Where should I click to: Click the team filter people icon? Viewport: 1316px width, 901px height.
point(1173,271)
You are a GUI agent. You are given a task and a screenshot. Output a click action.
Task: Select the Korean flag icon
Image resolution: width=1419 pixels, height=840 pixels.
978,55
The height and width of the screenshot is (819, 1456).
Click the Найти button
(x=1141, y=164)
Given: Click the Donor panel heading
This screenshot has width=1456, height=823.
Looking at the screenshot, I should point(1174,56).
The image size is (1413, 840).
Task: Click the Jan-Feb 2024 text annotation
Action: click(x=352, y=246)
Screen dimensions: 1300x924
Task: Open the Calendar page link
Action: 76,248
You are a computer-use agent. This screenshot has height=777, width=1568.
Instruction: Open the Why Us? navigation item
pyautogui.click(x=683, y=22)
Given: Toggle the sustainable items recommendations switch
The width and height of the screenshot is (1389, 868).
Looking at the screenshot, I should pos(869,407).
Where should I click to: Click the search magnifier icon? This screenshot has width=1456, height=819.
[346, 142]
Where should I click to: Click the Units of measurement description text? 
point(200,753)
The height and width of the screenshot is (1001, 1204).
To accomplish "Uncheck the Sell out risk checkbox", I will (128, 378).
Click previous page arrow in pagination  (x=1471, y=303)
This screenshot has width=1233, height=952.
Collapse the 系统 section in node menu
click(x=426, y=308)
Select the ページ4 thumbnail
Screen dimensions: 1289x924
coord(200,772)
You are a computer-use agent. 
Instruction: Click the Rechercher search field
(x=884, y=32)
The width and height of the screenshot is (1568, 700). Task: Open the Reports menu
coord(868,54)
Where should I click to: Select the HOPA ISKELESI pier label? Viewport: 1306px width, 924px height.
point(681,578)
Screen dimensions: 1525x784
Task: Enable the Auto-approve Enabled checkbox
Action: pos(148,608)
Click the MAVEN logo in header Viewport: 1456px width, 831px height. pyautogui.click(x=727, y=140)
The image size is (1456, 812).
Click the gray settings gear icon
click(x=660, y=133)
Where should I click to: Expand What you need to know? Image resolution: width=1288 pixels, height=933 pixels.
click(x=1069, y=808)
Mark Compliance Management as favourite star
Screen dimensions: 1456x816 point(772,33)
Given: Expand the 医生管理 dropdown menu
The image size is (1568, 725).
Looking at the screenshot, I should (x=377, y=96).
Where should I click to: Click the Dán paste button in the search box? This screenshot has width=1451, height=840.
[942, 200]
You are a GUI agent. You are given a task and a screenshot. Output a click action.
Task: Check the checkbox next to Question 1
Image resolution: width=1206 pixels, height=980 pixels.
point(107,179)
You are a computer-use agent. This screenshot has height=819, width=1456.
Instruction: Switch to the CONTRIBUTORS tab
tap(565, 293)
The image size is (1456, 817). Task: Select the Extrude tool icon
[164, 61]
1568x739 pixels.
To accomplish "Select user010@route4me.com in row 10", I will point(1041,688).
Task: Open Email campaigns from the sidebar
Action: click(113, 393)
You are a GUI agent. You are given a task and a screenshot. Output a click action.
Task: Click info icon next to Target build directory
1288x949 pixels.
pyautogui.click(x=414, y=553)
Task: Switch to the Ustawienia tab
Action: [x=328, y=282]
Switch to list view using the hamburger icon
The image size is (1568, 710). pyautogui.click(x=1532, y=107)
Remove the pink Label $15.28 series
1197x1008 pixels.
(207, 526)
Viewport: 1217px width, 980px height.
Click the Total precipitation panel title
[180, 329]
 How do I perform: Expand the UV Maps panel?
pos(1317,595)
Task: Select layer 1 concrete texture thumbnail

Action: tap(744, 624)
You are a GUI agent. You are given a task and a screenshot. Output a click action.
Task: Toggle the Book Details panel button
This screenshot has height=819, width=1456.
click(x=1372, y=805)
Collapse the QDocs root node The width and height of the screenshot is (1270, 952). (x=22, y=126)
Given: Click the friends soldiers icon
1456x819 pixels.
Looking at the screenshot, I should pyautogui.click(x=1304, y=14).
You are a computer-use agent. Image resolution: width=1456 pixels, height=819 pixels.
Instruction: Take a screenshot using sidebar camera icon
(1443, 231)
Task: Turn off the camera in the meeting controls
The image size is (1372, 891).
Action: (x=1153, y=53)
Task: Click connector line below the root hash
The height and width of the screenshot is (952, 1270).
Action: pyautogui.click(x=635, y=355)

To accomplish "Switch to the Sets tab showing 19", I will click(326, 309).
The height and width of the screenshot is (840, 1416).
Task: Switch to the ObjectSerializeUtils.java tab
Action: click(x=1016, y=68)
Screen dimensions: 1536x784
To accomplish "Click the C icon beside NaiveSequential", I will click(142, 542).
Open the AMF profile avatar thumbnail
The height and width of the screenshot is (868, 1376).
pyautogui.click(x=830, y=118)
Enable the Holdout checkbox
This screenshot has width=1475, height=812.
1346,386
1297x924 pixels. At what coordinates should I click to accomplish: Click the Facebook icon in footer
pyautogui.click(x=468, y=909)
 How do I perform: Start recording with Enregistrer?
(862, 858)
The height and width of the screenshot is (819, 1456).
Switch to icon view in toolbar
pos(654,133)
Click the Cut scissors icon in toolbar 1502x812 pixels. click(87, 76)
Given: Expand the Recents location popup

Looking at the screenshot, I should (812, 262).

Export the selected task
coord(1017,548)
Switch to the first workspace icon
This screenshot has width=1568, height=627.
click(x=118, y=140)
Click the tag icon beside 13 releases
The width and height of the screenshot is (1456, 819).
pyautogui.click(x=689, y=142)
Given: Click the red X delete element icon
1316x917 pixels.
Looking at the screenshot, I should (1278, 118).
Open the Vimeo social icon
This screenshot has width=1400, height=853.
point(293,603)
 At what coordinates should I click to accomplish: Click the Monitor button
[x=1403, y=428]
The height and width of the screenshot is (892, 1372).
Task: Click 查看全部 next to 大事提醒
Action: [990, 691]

*WORK TO COMPLETE*: Where a line in the material above holds "Toggle", copy that line.

*PROBLEM SOLUTION*:
Given: Toggle the sustainable items recommendations switch
Task: Toggle the Book Details panel button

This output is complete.